Source passage:
========================================
Battle of Niḫriya
| Date | 13th Century BC |
| Location | Niḫriya |
| Result | Assyrian victory |

Belligerents
- Hittites: Assyria

Commanders and leaders
- Tudḫaliya IV: Šulmānu-ašarēd I or Tukultī-Ninurta I

= Battle of Nihriya =

13th century BCE battle between Assyria and Hittites

The Battle of Niḫriya was the culminating point of the hostilities between the Hittites and the Assyrians for control over the remnants of the former empire of Mitanni in Upper Mesopotamia, in the second half of the 13th Century BC.

When Hittite king Šuppiluliuma I (r. c. 1344–1322 BC) conquered Mitanni, he created two provinces (Aleppo and Carchemish), and distributed the large part of territories of this kingdom among his allies. The rest of what had been the empire of Mitanni retained its independence as a Hittite vassal state called Ḫanigalbat. During the reign of the Hittite king Muršili III (better known as Urḫi-Teššub), Ḫanigalbat was subjugated by the Assyrians, who now advanced to the East bank of the Euphrates. When Ḫattusili III (r. c. 1267–1237 BC) ousted his nephew Muršili III and seized the Hittite throne, he had to be content with the permanent loss of Ḫanigalbat to the Assyrians despite its former status as a Hittite vassal state. Nevertheless, the Assyrians encountered repeated opposition by their new vassals, the kings of Ḫanigalbat, who naturally looked upon the Hittites as their allies.
========================================
Available data:
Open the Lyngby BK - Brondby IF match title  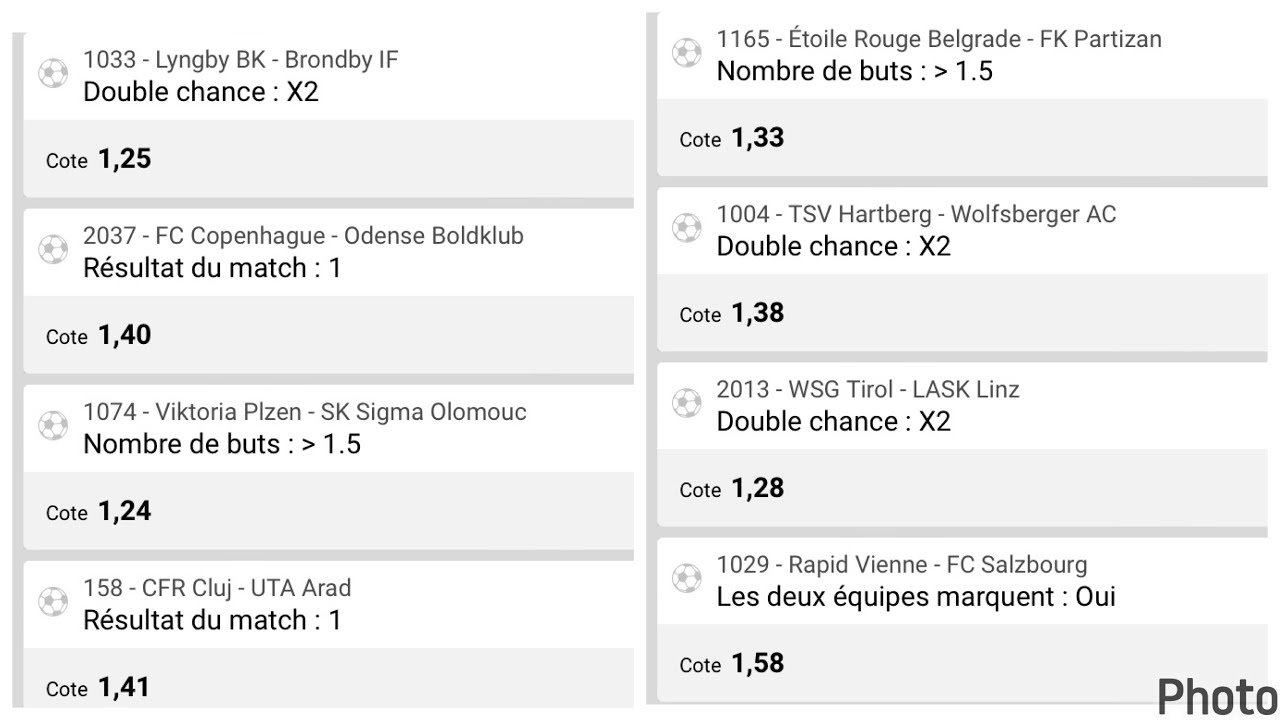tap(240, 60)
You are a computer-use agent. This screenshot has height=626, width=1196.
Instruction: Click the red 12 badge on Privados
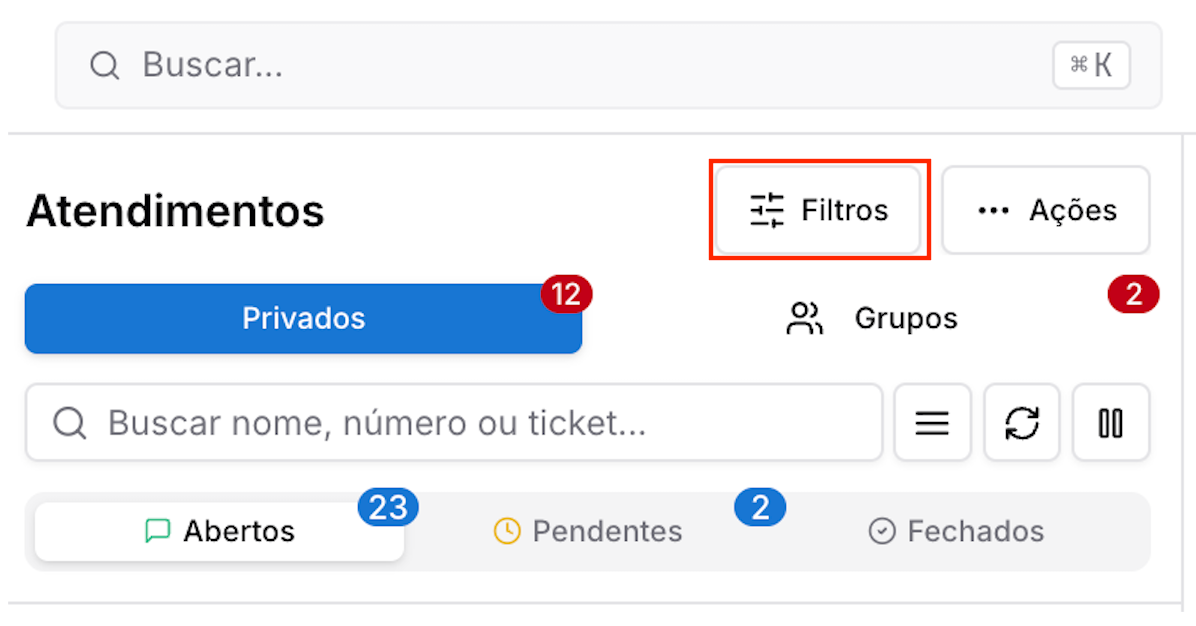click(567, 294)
========================================
Things to do:
- A) Replace "Hittites" with "Hatti" in the Niḫriya battle article, writing it out again from "Commanders and leaders" to "13th Century BC.".
- B) Put this sentence from the Niḫriya battle article into Spanish: "The rest of what had been the empire of Mitanni retained its independence as a Hittite vassal state called Ḫanigalbat."
- C) Answer these questions from the Niḫriya battle article:
(i) Who is listed as the Hittite commander?
(ii) What two provinces did Šuppiluliuma I create after conquering Mitanni?
(iii) By what name is the Hittite king Muršili III better known?

Outputs in order:
- A)
Commanders and leaders
- Tudḫaliya IV: Šulmānu-ašarēd I or Tukultī-Ninurta I

= Battle of Nihriya =

13th century BCE battle between Assyria and Hatti

The Battle of Niḫriya was the culminating point of the hostilities between the Hatti and the Assyrians for control over the remnants of the former empire of Mitanni in Upper Mesopotamia, in the second half of the 13th Century BC.

- B) El resto de lo que había sido el imperio de Mitanni conservó su independencia como un estado vasallo hitita llamado Ḫanigalbat.

- C)
(i) Tudḫaliya IV
(ii) Aleppo and Carchemish
(iii) Urḫi-Teššub